# Natural Language Processing

### Agenda
- Previous architectures: RNNs, LSTMs
- Current architectures: Transformers
- Current tools: LLMs
- Fine-tuning LLMs


[![Open in Colab](https://colab.research.google.com/assets/colab-badge.svg)](https://colab.research.google.com/github/ntu-dl-bootcamp/deep-learning-2024/blob/main/session4/session4_student.ipynb)

# RNNs and LSTMs

Previously RNNs were a popular method used to process text. They were theoretically able to handle long-range dependencies well, but they were computationally inefficient. They frequently ran into vanishing / exploding gradients issues. They also processed sequentially, and hence could not be parallelized across GPUs.
> *Pop Quiz:* What is the vanishing gradients problem in DNNs? [Explanation](https://dennybritz.com/posts/wildml/recurrent-neural-networks-tutorial-part-3/)    
Why do you think it becomes a huge problem in RNNs?
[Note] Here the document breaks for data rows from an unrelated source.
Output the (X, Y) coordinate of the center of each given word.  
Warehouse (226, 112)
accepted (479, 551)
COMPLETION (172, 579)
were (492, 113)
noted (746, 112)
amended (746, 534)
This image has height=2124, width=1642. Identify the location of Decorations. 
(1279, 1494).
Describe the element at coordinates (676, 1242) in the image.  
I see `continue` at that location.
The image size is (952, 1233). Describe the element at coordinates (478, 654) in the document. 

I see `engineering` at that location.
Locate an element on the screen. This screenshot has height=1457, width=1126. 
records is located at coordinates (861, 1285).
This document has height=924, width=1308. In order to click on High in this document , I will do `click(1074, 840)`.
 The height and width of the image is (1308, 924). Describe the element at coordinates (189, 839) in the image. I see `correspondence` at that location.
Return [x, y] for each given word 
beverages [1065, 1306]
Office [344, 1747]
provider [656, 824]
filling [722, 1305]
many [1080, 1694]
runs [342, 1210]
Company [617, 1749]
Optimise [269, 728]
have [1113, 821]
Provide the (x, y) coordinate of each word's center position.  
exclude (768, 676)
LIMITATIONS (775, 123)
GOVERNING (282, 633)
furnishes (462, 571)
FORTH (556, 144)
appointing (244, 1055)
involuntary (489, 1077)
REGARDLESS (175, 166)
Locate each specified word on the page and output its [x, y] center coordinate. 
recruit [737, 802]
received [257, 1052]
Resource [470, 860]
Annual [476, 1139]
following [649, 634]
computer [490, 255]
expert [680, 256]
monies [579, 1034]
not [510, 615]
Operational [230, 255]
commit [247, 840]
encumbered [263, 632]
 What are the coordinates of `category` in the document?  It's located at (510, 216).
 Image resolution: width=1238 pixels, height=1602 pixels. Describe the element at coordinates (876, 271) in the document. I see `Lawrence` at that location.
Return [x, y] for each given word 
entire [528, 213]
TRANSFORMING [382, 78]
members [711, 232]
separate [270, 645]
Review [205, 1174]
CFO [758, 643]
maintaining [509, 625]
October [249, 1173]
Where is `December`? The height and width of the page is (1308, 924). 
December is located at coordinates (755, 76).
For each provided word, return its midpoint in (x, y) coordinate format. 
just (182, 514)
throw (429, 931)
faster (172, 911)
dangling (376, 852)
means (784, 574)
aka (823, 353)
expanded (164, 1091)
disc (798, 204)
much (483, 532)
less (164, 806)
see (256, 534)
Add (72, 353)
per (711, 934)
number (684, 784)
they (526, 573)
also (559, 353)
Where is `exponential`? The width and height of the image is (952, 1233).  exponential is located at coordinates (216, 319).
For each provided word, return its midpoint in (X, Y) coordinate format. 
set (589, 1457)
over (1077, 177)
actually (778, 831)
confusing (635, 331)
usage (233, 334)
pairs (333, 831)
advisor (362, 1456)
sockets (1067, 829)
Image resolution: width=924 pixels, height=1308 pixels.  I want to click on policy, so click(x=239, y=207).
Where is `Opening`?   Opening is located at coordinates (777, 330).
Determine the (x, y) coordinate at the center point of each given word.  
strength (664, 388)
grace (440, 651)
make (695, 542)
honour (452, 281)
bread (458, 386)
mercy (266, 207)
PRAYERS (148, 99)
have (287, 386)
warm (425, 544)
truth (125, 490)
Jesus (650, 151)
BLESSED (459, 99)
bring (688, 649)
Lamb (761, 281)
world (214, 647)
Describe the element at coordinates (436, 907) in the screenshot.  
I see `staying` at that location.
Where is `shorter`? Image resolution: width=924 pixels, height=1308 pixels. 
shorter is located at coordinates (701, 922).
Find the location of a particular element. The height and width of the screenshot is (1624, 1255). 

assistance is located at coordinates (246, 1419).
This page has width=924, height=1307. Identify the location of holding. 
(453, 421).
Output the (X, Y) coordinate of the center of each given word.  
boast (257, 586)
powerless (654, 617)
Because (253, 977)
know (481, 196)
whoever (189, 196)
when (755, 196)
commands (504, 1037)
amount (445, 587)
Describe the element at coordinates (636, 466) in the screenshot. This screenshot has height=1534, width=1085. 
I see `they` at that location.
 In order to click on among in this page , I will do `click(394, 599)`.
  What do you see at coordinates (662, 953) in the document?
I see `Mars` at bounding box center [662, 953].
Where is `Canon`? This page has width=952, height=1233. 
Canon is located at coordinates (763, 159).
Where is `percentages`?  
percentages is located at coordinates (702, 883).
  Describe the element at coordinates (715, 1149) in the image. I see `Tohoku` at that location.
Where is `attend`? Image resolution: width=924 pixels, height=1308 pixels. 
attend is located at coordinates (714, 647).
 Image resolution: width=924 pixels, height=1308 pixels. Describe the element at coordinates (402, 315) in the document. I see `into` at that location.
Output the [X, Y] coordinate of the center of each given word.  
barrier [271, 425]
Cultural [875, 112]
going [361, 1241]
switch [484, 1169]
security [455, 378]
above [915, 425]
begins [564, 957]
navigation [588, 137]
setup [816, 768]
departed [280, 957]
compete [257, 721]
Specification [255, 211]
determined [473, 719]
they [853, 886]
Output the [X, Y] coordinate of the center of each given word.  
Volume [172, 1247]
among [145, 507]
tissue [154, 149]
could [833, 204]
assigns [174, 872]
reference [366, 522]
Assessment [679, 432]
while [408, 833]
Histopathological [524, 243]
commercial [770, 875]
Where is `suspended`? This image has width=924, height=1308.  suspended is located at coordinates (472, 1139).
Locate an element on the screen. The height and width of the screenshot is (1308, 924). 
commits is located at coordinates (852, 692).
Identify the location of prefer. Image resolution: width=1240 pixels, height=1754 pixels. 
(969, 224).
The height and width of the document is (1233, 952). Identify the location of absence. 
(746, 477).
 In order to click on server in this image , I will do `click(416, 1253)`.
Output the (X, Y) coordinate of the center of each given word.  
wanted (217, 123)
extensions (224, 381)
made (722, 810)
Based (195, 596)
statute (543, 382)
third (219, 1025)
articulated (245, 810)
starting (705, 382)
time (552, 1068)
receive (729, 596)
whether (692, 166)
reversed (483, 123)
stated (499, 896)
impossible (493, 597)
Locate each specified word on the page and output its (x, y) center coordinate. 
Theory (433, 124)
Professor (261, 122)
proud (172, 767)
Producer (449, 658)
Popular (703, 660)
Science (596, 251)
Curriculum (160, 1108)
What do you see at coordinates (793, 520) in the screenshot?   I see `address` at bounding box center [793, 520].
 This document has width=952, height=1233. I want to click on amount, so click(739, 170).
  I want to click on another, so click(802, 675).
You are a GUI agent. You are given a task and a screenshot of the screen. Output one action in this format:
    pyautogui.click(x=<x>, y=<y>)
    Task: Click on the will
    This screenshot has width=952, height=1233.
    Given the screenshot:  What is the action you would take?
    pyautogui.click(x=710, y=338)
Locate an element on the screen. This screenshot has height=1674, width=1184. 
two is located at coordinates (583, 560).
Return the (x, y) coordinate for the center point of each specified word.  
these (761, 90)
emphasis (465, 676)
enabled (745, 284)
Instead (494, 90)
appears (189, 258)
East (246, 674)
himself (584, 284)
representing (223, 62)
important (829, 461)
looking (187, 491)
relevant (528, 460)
__Long range problem :__ "Lionel Andrés "Leo" Messi was born in Argentina in 24 June 1987 and is a professional footballer who plays as a forward for and captains both Major League Soccer club Inter Miami and the national team. Messi speaks fluent <?>.”

__Unidirectional problem :__ "Mouse is really good. The mouse is used to <?> for the easy use of computers.”

The "attention" mechanism came about as a way to handle sequence length dependencies more efficiently.
- It can be parallelized, allowing us to use GPUs for training.
- It is computationally efficient, allowing us to process much larger models on larger datasets
- Can be used for classification, sequence generation, sequence labeling, translation etc.


# BERT
BERT stands for __B__idirectional __E__ncoder __R__epresentations from __T__ransformers. It is a way to create *representations* of text to be used with Transformer models.

Q: Is BERT a transformer?

A: BERT is a transformer-*based* model. It uses an encoder that is very similar to the original encoder of the transformer.


Q: Is BERT same as GPT?

A: BERT uses the encoder segment whereas GPT uses the decoder segment of a transformer.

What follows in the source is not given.